While she also alleged that violence and intimidation by paramilitary forces had affected the counting process, Banerjee’s claim of being “defeated not by public mandate but by conspiracy” took aim at the Election Commission of India’s Special Intensive Revision, which had resulted in over 9 million names being removed from the state’s voter rolls. According to data compiled by the SABAR Institute, a Kolkata-based research group that painstakingly processed millions of documents published by the ECI during the SIR process, the number of deletions exceeded the margin of victory in 102 of the 207 seats won by the BJP.

As the political scientist Gilles Verniers argues in this issue of The Caravan, the SIR makes it impossible to reach any definite conclusions about the verdict thrown up by West Bengal. Several analyses published in the aftermath of the election have attempted to quantify the SIR’s impact on the result, estimating how many excess seats the BJP gained from the deletions. Any such exercise “is, at best, incomplete and, at worst, meaningless,” Verniers writes. “We can only count the votes that were cast. We cannot recover the votes that were never allowed to be cast.” While we cannot reliably conclude whether the BJP would have won the election even without the SIR, we can study the deletions themselves.

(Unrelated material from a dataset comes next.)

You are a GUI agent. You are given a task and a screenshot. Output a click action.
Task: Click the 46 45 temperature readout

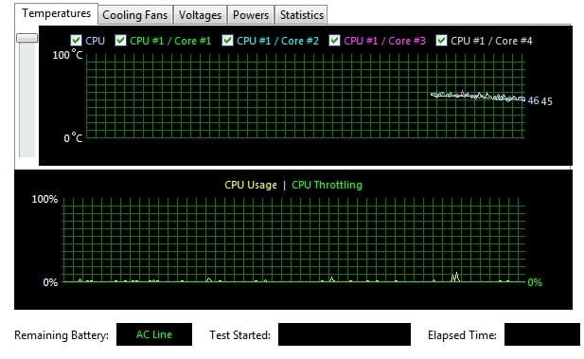click(x=540, y=101)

After examining the SABAR Institute’s data, I found some troubling patterns that raise questions about the ECI’s impartiality during the process.

The SIR was first carried out in Bihar, a few months before the 2025 assembly election, in which the BJP-led National Democratic Alliance won more than eighty percent of the seats. The ECI’s booth-level officers—most of whom are employees of the state government, such as schoolteachers and anganwadi workers—first examined whether someone’s name appeared in the voter rolls from 2003, when the SIR was last conducted. If it did not, the person had to furnish one of 11 documents to prove their date and place of birth, as well as those of one or both of their parents, depending on when they were born.